A few days ago, the head of the East Azerbaijan province of Iran, Abedin Khorram, in his meeting with Armenia's Ambassador to Iran Arsen Avakyan expressed his concerns.
Therefore, given this unfolding environmental crisis, Baku's augmented abilities to conduct its own research, by virtue of the resumption of control along the transboundary river's polluted segments, and increasingly disastrous implications for Iran, which Tehran, for all its desire not to upset relations with Yerevan cannot overlook, it seems the present juncture provides a nearly optimal critical mass for robust actions to be taken.
Armenia's mode of behaviour is not in conformity with the Convention "On the Protection and the Use of Transboundary Watercourses and International Lakes", otherwise known as the Water Convention, to which Yerevan refused to be a party over the years, unlike Azerbaijan, which ratified it in 2000.
Armenia has repeatedly and obstinately refused to change its practice of sending industrial waste originating in its heavy industry facilities to Okhcuchay and then to the Araz River. It has also failed to install water-treatment mechanisms, despite numerous sensible offers, one being from German Ambassador to Azerbaijan Wolfgang Manning a couple of years ago.
Ecology recognises no boundaries, but its ramifications impact the whole of our shared humanity. Experts in the field have long determined that river pollution is never circumscribed to its immediate locality, with its contaminating impact pervading a wider ecosystem.
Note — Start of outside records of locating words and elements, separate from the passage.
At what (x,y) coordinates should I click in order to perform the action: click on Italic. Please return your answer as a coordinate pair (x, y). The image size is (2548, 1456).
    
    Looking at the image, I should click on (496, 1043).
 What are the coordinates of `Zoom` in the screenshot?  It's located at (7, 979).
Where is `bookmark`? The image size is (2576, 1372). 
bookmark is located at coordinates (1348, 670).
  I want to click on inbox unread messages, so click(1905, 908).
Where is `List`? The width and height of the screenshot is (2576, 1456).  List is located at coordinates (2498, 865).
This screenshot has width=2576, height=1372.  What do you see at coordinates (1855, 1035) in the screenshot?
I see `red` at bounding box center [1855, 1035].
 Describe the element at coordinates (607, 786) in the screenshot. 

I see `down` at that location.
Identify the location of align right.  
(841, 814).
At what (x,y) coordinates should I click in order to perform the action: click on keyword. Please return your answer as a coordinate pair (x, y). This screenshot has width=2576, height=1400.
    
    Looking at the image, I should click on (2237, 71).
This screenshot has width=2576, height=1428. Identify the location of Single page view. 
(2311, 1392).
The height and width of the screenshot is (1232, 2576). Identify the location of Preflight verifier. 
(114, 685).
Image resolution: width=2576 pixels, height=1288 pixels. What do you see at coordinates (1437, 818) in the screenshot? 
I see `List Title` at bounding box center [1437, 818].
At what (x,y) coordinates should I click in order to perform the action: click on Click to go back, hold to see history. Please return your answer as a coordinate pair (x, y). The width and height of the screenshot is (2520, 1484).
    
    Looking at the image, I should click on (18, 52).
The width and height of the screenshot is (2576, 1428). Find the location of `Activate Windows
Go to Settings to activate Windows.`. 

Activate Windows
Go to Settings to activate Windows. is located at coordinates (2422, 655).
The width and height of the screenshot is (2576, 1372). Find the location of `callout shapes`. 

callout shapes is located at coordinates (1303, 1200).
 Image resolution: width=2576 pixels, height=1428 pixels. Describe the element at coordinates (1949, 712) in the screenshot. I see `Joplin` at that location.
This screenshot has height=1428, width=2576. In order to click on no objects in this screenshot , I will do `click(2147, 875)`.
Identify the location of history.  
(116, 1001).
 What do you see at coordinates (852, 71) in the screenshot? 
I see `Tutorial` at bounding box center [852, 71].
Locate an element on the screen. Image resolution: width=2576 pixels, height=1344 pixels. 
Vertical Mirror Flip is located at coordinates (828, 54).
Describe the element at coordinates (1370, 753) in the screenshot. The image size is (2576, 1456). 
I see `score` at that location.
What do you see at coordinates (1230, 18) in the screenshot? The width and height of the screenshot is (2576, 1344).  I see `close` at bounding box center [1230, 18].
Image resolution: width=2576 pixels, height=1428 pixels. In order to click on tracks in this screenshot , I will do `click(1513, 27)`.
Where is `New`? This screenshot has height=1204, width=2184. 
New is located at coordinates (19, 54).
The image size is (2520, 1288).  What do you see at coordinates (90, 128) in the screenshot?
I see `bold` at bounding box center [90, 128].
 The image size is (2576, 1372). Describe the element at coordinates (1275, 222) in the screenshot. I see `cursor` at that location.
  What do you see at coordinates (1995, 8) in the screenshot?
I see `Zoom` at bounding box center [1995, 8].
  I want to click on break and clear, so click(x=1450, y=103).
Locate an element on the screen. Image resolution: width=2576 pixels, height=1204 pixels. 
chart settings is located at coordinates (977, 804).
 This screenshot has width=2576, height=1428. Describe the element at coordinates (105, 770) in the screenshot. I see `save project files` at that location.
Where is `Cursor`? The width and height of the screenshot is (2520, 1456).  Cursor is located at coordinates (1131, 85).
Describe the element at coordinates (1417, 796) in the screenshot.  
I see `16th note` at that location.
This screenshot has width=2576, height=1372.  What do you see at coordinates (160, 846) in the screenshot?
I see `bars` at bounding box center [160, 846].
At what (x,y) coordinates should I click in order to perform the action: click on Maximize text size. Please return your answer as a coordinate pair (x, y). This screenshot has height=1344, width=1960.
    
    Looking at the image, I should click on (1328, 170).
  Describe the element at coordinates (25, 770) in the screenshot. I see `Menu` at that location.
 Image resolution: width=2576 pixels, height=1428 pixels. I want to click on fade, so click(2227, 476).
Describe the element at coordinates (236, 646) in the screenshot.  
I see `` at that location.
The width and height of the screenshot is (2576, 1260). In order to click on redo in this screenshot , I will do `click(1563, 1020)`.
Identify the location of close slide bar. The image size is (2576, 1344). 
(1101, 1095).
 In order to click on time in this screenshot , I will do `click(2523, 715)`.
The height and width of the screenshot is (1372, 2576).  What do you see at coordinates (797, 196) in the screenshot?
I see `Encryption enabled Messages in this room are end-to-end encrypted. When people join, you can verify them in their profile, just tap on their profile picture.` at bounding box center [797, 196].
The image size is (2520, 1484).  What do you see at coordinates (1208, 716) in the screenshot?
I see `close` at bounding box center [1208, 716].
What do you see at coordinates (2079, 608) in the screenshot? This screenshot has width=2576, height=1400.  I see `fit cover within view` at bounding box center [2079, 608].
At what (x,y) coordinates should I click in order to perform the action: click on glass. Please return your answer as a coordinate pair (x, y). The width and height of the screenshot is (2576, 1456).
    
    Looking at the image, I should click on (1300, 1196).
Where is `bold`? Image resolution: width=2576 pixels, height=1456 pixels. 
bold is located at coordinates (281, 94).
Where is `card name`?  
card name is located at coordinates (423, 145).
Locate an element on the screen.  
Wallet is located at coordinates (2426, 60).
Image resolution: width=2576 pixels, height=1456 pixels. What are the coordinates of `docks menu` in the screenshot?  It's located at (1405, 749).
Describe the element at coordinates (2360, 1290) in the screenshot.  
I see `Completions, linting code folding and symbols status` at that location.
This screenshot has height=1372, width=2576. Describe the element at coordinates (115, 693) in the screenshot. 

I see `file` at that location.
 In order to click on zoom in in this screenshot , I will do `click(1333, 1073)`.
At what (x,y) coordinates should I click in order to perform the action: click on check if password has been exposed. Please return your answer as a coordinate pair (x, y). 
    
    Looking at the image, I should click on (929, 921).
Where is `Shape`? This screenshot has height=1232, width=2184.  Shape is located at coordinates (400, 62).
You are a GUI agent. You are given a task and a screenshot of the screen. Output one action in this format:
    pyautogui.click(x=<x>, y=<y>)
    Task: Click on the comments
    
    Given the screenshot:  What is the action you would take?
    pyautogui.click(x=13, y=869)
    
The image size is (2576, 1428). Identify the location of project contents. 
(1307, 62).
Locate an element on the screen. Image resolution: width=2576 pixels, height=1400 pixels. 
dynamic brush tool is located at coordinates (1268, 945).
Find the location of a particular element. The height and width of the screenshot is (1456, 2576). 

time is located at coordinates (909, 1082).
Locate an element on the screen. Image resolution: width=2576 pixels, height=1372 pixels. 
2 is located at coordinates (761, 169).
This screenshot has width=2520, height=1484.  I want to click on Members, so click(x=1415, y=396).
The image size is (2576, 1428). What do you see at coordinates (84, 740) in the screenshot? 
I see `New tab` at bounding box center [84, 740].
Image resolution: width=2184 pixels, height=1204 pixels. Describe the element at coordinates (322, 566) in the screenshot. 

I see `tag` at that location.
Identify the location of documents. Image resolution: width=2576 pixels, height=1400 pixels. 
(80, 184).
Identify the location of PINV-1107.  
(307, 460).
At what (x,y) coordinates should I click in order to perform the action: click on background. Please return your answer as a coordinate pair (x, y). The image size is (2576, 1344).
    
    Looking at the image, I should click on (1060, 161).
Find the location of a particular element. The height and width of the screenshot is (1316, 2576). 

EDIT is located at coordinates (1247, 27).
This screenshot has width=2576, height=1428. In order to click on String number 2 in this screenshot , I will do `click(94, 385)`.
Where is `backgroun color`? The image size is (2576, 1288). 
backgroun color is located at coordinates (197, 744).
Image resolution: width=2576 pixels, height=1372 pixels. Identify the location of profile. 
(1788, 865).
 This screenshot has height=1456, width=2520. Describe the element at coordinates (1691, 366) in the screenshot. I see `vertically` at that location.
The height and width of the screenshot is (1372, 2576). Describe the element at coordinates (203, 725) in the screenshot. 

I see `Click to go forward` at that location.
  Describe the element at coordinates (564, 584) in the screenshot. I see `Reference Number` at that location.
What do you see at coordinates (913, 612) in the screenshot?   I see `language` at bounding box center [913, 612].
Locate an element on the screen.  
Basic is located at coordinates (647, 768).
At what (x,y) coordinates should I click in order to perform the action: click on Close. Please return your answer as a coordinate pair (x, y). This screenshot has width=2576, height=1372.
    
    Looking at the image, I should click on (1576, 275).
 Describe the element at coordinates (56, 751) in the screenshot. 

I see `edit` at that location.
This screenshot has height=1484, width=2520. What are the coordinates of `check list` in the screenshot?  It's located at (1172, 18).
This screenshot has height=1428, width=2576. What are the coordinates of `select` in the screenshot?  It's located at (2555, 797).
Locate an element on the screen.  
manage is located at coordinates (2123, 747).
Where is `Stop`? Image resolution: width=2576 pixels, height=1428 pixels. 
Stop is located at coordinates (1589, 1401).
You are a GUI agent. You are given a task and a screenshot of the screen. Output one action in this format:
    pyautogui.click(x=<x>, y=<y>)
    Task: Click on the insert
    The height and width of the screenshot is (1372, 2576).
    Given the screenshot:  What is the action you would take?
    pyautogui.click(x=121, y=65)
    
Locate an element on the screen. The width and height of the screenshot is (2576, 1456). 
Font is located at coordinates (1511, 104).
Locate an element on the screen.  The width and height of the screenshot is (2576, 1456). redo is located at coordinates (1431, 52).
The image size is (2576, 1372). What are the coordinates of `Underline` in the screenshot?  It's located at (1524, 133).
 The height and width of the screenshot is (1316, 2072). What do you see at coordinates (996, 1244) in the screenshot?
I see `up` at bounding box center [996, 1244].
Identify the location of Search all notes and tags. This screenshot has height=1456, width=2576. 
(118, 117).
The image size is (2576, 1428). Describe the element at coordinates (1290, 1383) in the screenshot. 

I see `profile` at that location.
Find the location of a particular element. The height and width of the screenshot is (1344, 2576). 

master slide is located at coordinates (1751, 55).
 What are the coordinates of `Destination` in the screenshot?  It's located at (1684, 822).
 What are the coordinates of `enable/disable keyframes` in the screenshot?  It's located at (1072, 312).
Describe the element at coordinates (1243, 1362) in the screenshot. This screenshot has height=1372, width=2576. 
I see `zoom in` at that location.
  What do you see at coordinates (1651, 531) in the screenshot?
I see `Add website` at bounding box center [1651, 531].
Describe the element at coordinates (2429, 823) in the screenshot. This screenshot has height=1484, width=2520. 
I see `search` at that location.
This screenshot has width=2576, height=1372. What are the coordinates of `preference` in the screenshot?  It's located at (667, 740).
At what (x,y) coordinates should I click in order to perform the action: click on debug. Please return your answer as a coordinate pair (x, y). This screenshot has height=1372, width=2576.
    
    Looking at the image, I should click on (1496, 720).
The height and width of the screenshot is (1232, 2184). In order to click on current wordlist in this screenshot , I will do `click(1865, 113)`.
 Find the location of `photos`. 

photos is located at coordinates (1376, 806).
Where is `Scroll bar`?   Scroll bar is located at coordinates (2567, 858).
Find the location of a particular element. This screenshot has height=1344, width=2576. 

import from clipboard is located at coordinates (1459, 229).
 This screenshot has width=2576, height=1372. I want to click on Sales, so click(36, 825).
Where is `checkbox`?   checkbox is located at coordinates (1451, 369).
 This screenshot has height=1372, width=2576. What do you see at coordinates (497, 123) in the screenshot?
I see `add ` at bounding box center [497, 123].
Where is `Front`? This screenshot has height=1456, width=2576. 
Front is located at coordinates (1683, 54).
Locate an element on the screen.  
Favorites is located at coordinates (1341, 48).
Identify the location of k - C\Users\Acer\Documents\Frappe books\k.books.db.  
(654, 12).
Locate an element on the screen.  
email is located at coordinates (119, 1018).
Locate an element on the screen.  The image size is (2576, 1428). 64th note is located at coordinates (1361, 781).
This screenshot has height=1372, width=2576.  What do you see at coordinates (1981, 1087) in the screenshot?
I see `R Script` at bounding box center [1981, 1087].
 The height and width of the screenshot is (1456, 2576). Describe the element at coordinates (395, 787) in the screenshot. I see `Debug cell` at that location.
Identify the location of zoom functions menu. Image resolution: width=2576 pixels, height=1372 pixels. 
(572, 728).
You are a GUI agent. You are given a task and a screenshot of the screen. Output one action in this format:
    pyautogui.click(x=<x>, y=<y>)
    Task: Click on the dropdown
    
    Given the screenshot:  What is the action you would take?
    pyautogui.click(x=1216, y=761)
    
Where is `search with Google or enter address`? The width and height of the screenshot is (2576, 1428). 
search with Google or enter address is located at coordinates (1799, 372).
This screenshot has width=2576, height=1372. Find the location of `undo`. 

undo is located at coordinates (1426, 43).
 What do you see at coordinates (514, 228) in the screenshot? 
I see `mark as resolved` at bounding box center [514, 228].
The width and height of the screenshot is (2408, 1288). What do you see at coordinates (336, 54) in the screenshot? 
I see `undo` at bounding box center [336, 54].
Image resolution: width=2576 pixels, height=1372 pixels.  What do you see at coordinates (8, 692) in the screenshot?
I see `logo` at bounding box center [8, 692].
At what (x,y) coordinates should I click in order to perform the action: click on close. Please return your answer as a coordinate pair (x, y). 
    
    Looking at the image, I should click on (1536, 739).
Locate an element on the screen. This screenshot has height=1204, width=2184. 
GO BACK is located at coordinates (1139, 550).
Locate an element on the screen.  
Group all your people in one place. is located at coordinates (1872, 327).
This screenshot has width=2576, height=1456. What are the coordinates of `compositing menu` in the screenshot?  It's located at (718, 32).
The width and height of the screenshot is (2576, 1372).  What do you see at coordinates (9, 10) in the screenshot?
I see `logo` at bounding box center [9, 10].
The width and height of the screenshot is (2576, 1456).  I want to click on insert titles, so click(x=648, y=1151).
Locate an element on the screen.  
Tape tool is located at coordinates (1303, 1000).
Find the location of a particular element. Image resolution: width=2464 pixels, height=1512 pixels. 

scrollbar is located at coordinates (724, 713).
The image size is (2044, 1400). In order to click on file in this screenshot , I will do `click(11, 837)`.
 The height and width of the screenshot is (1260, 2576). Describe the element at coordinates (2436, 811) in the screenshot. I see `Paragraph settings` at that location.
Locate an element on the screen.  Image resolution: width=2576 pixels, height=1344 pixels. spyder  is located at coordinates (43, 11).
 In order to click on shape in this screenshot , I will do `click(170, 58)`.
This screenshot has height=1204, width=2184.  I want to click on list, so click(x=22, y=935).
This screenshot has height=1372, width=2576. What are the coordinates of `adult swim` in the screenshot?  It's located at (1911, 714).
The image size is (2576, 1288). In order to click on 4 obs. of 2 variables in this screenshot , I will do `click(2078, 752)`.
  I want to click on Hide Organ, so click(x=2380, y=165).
Neil Watson, a well-known British journalist, commented: “This ecologically unfriendly approach flies in the face of reason and current international policies. The Armenian authorities and their supporters clearly believe in the ‘not in my backyard’ approach. However, a river represents our collective backyard, and the endangered humanity is our collective future.”
In fact, the pollution of the Araz River is not merely about its impact on drinking water or agriculture, but its devastating implication for fauna and flora and for human health leading to deadly diseases engendered by increased toxicity.
This is not just threatening for Azerbaijan or Iran, but also for the whole South Caucasus and even the Caspian Basin countries if one looks at the disaster's import from the guise of a long-term assessing ecologist. It is imperative that Iran plays an increased role in persuading Armenia to adopt the terms defining the basic environmental standards pertaining to transboundary waters.
The article published in Tehran Times in November 2019 suggested that the joint research conducted between Tabriz University and Iran's Ministry of Agriculture found that the river was polluted with heavy metals and established the presence of a deadly concentration of pollutants. Nevertheless, the information was not revealed to the public for diplomatic reasons.
The question that happens to be of the utmost significance now is whether Iran will rise above its excessive focus on diplomatic niceties and step in a genuinely robust way to address the issue endangering its and the region's eco-security.
As for Baku, three separate courses of actions could be pursued. The first is to encourage Tehran to be proactive in using its leverage vis-a-vis Yerevan. Secondly, it might be judicious to incorporate the dire ecological situation involving the Araz River into the nascent Azerbaijani-Armenian Peace Process, as an auxiliary item. Thirdly, however banal and cliched it may sound, there may also be some sense in further increasing international awareness of this calamity.
The cumulative impact of these concurrent tracks may have a better chance to have a bearing on the state of affairs. Iran must face up to the impact of its environmental decisions and act now, for the greater good of humankind.